TASK INPUTS>
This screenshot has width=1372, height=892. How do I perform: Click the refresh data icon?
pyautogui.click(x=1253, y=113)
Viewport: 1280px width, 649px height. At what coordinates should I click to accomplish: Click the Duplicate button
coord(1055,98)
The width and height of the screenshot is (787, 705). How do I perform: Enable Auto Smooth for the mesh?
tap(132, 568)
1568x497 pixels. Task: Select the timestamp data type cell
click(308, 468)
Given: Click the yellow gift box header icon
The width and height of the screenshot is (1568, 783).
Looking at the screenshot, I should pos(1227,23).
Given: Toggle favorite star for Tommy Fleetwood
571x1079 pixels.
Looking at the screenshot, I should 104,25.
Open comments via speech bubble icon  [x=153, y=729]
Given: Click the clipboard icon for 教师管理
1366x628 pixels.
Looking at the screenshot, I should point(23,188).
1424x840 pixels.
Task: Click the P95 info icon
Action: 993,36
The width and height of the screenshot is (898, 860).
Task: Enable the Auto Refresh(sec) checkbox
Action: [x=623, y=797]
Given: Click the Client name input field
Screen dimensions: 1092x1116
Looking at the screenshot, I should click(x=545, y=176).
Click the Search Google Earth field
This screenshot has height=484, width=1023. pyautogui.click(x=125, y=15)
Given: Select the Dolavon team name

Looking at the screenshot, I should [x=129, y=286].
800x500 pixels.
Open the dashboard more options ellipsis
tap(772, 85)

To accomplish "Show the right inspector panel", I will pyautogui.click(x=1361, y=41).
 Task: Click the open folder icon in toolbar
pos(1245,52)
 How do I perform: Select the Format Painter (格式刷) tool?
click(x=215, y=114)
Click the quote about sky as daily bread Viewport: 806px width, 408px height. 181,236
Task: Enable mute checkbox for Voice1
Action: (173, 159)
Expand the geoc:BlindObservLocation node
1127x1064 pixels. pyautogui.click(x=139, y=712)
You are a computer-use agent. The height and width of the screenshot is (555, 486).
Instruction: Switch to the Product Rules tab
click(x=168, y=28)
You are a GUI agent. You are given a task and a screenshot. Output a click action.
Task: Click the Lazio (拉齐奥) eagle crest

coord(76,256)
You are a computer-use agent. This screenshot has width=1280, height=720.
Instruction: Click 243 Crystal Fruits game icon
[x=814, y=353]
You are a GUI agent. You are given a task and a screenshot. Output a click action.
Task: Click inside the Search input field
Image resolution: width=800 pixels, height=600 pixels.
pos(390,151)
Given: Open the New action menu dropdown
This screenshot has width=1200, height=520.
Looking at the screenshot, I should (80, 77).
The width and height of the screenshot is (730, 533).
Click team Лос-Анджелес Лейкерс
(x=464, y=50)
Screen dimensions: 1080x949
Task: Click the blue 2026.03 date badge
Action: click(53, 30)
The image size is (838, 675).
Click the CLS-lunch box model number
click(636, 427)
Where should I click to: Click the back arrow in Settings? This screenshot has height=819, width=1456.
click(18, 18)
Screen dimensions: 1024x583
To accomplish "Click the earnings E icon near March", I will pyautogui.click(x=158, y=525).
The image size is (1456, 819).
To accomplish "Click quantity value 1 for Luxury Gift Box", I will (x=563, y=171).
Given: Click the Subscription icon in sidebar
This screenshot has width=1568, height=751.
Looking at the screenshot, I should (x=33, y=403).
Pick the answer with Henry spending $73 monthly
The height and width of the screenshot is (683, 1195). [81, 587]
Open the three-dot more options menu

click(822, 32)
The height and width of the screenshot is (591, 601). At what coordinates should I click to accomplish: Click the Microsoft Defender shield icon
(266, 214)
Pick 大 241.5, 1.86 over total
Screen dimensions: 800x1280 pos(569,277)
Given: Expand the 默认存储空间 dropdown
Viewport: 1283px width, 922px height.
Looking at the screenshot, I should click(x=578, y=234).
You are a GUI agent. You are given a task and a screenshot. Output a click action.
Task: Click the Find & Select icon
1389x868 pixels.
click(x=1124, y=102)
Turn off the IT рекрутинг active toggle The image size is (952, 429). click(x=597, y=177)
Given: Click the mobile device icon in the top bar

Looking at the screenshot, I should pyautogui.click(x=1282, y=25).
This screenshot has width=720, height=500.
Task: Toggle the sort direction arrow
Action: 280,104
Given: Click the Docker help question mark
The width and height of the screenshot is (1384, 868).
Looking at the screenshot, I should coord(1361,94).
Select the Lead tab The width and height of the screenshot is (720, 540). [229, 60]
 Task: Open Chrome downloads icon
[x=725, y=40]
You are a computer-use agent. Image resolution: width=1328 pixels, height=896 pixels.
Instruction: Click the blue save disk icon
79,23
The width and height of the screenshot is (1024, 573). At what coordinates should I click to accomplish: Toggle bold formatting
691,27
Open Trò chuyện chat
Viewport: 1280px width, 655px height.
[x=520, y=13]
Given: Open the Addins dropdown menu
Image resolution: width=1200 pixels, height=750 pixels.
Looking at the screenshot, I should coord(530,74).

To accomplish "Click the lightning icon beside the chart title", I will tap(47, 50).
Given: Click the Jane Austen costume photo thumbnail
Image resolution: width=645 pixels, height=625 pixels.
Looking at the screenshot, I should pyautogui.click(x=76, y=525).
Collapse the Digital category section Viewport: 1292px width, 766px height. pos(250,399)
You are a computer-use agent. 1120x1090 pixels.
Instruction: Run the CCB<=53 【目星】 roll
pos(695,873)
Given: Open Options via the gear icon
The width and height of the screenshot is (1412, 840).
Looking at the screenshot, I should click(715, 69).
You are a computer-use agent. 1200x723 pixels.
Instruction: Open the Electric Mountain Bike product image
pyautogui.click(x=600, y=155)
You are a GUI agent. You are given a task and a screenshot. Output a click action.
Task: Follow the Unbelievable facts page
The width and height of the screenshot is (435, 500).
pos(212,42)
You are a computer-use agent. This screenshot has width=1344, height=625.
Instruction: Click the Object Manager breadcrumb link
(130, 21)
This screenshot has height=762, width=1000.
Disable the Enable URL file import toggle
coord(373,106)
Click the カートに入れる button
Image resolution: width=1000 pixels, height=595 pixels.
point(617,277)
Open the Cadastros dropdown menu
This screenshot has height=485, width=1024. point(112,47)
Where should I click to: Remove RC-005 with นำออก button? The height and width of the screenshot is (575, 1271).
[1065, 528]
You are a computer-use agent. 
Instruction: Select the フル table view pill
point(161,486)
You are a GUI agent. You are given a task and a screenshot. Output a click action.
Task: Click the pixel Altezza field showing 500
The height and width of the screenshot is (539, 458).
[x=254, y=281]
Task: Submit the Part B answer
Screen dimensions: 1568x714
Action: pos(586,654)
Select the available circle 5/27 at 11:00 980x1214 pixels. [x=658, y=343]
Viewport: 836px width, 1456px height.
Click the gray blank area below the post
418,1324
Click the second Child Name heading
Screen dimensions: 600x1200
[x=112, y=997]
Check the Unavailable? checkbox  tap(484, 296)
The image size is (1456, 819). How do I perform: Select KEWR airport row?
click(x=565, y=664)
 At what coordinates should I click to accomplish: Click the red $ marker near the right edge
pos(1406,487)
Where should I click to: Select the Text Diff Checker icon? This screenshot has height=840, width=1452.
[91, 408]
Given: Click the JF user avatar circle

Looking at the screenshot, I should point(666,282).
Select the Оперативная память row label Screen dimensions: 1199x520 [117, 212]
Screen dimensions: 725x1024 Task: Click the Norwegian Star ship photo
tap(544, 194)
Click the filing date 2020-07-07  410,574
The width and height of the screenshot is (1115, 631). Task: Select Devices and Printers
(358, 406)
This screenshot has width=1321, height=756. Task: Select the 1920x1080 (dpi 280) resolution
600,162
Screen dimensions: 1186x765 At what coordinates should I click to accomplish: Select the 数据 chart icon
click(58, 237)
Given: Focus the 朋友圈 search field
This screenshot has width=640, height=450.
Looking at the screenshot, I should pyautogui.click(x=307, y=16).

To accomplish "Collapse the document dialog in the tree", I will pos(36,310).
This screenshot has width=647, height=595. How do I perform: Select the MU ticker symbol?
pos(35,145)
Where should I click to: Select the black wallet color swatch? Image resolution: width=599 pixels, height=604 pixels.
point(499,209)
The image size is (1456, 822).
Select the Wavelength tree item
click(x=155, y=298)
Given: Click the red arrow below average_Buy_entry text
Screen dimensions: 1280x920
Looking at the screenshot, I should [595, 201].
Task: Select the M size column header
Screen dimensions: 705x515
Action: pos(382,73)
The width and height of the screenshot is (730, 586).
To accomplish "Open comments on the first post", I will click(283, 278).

DIRECTIONS FOR THIS TASK>
Please reproduce the lines from the line with "This screenshot has width=1321, height=756." up to and including the line with "click(x=155, y=298)", swapping "Wavelength" for "Frequency" and leaving everything else unchanged.

OUTPUT>
This screenshot has width=1321, height=756. Task: Select the 1920x1080 (dpi 280) resolution
600,162
Screen dimensions: 1186x765 At what coordinates should I click to accomplish: Select the 数据 chart icon
click(58, 237)
Given: Focus the 朋友圈 search field
This screenshot has width=640, height=450.
Looking at the screenshot, I should pyautogui.click(x=307, y=16).

To accomplish "Collapse the document dialog in the tree", I will pos(36,310).
This screenshot has width=647, height=595. How do I perform: Select the MU ticker symbol?
pos(35,145)
Where should I click to: Select the black wallet color swatch? Image resolution: width=599 pixels, height=604 pixels.
point(499,209)
The image size is (1456, 822).
Select the Frequency tree item
click(x=155, y=298)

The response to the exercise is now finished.